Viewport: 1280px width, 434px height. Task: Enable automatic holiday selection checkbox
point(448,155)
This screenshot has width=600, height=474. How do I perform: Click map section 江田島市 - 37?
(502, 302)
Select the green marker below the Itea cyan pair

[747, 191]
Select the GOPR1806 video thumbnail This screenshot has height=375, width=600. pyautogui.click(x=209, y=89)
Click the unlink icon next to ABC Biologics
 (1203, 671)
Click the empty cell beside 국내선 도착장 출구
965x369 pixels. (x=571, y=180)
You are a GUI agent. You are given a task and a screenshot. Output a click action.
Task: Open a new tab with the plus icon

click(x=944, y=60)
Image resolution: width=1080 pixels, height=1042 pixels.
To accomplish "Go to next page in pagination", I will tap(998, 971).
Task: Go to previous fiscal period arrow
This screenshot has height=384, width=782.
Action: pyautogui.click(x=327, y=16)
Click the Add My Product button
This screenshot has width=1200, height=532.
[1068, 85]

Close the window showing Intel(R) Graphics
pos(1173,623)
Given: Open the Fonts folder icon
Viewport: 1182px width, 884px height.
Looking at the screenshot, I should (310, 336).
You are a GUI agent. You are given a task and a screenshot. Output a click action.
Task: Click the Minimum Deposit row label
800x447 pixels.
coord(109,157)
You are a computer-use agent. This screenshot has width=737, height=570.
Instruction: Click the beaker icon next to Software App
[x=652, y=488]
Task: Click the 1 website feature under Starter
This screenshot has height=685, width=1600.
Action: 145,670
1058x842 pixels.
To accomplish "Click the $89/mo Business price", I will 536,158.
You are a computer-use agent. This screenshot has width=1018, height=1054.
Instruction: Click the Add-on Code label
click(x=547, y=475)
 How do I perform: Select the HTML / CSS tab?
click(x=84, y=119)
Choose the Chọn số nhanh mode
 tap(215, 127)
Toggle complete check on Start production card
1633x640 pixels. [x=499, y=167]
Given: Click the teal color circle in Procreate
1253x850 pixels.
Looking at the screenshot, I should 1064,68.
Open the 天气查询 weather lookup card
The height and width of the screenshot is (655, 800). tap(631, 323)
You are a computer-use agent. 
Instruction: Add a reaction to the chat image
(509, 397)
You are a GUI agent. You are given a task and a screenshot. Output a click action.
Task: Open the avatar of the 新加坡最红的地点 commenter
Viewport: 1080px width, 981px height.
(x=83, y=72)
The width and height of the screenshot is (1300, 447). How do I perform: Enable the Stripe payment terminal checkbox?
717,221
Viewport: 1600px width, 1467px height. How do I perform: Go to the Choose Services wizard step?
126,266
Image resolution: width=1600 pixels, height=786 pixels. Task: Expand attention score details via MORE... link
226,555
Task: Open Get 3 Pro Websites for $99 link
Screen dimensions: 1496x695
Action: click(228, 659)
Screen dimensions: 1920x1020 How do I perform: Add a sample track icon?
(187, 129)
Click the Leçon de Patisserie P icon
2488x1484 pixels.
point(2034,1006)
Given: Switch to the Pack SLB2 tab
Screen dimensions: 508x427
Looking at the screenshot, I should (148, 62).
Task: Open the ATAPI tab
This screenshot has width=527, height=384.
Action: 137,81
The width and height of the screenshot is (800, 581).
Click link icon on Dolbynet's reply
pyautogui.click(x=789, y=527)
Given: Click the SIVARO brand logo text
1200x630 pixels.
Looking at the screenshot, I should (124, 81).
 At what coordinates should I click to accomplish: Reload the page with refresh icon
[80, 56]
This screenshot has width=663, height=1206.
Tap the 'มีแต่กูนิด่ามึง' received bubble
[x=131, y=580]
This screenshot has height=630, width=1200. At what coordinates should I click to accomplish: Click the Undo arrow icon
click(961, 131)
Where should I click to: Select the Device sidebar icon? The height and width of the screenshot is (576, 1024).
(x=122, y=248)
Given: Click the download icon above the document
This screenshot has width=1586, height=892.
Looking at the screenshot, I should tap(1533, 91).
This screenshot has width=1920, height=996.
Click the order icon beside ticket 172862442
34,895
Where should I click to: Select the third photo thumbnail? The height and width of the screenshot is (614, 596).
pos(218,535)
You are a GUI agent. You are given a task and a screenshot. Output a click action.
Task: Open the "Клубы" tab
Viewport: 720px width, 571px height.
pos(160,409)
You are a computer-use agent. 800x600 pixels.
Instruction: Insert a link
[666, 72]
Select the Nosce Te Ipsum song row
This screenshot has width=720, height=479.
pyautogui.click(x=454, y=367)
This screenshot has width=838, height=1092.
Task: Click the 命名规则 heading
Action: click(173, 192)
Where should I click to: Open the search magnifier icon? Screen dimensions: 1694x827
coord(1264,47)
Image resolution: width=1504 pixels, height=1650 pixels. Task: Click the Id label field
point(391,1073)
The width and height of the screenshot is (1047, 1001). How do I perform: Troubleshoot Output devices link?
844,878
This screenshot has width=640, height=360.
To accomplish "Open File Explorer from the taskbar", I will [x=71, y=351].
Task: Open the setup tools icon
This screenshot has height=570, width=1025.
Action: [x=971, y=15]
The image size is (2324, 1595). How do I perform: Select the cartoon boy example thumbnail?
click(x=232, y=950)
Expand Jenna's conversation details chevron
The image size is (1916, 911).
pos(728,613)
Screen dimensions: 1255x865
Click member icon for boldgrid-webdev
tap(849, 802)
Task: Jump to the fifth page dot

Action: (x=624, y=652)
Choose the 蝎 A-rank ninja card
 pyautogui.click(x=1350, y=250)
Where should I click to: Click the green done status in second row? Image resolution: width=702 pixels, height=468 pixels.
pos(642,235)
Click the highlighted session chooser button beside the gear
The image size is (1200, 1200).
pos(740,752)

········

--- TASK BRIEF ---
Set down the whole listing exactly.

--- WORKED SOLUTION ---
Viewport: 1280px width, 434px height. Task: Enable automatic holiday selection checkbox
point(448,155)
This screenshot has width=600, height=474. How do I perform: Click map section 江田島市 - 37?
(502, 302)
Select the green marker below the Itea cyan pair

[747, 191]
Select the GOPR1806 video thumbnail This screenshot has height=375, width=600. pyautogui.click(x=209, y=89)
Click the unlink icon next to ABC Biologics
 (1203, 671)
Click the empty cell beside 국내선 도착장 출구
965x369 pixels. (x=571, y=180)
You are a GUI agent. You are given a task and a screenshot. Output a click action.
Task: Open a new tab with the plus icon

click(x=944, y=60)
Image resolution: width=1080 pixels, height=1042 pixels.
To accomplish "Go to next page in pagination", I will tap(998, 971).
Task: Go to previous fiscal period arrow
This screenshot has height=384, width=782.
Action: pyautogui.click(x=327, y=16)
Click the Add My Product button
This screenshot has width=1200, height=532.
[1068, 85]

Close the window showing Intel(R) Graphics
pos(1173,623)
Given: Open the Fonts folder icon
Viewport: 1182px width, 884px height.
Looking at the screenshot, I should (310, 336).
You are a GUI agent. You are given a task and a screenshot. Output a click action.
Task: Click the Minimum Deposit row label
800x447 pixels.
coord(109,157)
You are a computer-use agent. This screenshot has width=737, height=570.
Instruction: Click the beaker icon next to Software App
[x=652, y=488]
Task: Click the 1 website feature under Starter
This screenshot has height=685, width=1600.
Action: 145,670
1058x842 pixels.
To accomplish "Click the $89/mo Business price", I will 536,158.
You are a computer-use agent. This screenshot has width=1018, height=1054.
Instruction: Click the Add-on Code label
click(x=547, y=475)
 How do I perform: Select the HTML / CSS tab?
click(x=84, y=119)
Choose the Chọn số nhanh mode
 tap(215, 127)
Toggle complete check on Start production card
1633x640 pixels. [x=499, y=167]
Given: Click the teal color circle in Procreate
1253x850 pixels.
Looking at the screenshot, I should 1064,68.
Open the 天气查询 weather lookup card
The height and width of the screenshot is (655, 800). tap(631, 323)
You are a computer-use agent. 
Instruction: Add a reaction to the chat image
(509, 397)
You are a GUI agent. You are given a task and a screenshot. Output a click action.
Task: Open the avatar of the 新加坡最红的地点 commenter
Viewport: 1080px width, 981px height.
(x=83, y=72)
The width and height of the screenshot is (1300, 447). How do I perform: Enable the Stripe payment terminal checkbox?
717,221
Viewport: 1600px width, 1467px height. How do I perform: Go to the Choose Services wizard step?
126,266
Image resolution: width=1600 pixels, height=786 pixels. Task: Expand attention score details via MORE... link
226,555
Task: Open Get 3 Pro Websites for $99 link
Screen dimensions: 1496x695
Action: click(228, 659)
Screen dimensions: 1920x1020 How do I perform: Add a sample track icon?
(187, 129)
Click the Leçon de Patisserie P icon
2488x1484 pixels.
point(2034,1006)
Given: Switch to the Pack SLB2 tab
Screen dimensions: 508x427
Looking at the screenshot, I should (148, 62).
Task: Open the ATAPI tab
This screenshot has width=527, height=384.
Action: 137,81
The width and height of the screenshot is (800, 581).
Click link icon on Dolbynet's reply
pyautogui.click(x=789, y=527)
Given: Click the SIVARO brand logo text
1200x630 pixels.
Looking at the screenshot, I should (124, 81).
 At what coordinates should I click to accomplish: Reload the page with refresh icon
[80, 56]
This screenshot has width=663, height=1206.
Tap the 'มีแต่กูนิด่ามึง' received bubble
[x=131, y=580]
This screenshot has height=630, width=1200. At what coordinates should I click to accomplish: Click the Undo arrow icon
click(961, 131)
Where should I click to: Select the Device sidebar icon? The height and width of the screenshot is (576, 1024).
(x=122, y=248)
Given: Click the download icon above the document
This screenshot has width=1586, height=892.
Looking at the screenshot, I should tap(1533, 91).
This screenshot has width=1920, height=996.
Click the order icon beside ticket 172862442
34,895
Where should I click to: Select the third photo thumbnail? The height and width of the screenshot is (614, 596).
pos(218,535)
You are a GUI agent. You are given a task and a screenshot. Output a click action.
Task: Open the "Клубы" tab
Viewport: 720px width, 571px height.
pos(160,409)
You are a computer-use agent. 800x600 pixels.
Instruction: Insert a link
[666, 72]
Select the Nosce Te Ipsum song row
This screenshot has width=720, height=479.
pyautogui.click(x=454, y=367)
This screenshot has width=838, height=1092.
Task: Click the 命名规则 heading
Action: click(173, 192)
Where should I click to: Open the search magnifier icon? Screen dimensions: 1694x827
coord(1264,47)
Image resolution: width=1504 pixels, height=1650 pixels. Task: Click the Id label field
point(391,1073)
The width and height of the screenshot is (1047, 1001). How do I perform: Troubleshoot Output devices link?
844,878
This screenshot has width=640, height=360.
To accomplish "Open File Explorer from the taskbar", I will [x=71, y=351].
Task: Open the setup tools icon
This screenshot has height=570, width=1025.
Action: [x=971, y=15]
The image size is (2324, 1595). How do I perform: Select the cartoon boy example thumbnail?
click(x=232, y=950)
Expand Jenna's conversation details chevron
The image size is (1916, 911).
pos(728,613)
Screen dimensions: 1255x865
Click member icon for boldgrid-webdev
tap(849, 802)
Task: Jump to the fifth page dot

Action: (x=624, y=652)
Choose the 蝎 A-rank ninja card
 pyautogui.click(x=1350, y=250)
Where should I click to: Click the green done status in second row? Image resolution: width=702 pixels, height=468 pixels.
pos(642,235)
Click the highlighted session chooser button beside the gear
The image size is (1200, 1200).
pos(740,752)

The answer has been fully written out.